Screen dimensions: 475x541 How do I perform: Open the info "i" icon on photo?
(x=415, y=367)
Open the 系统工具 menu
::::::::::
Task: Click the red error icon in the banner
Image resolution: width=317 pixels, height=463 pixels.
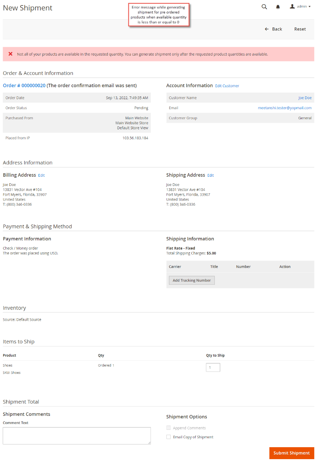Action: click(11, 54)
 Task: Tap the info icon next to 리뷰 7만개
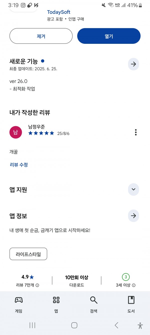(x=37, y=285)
::::::::::
Work item: Output should match, line for line, the stretch of the material above from the line holding "Screen dimensions: 475x541" through the line holding "Open the 系统工具 menu".

Expected answer:
Screen dimensions: 475x541 How do I perform: Open the info "i" icon on photo?
(x=415, y=367)
Open the 系统工具 menu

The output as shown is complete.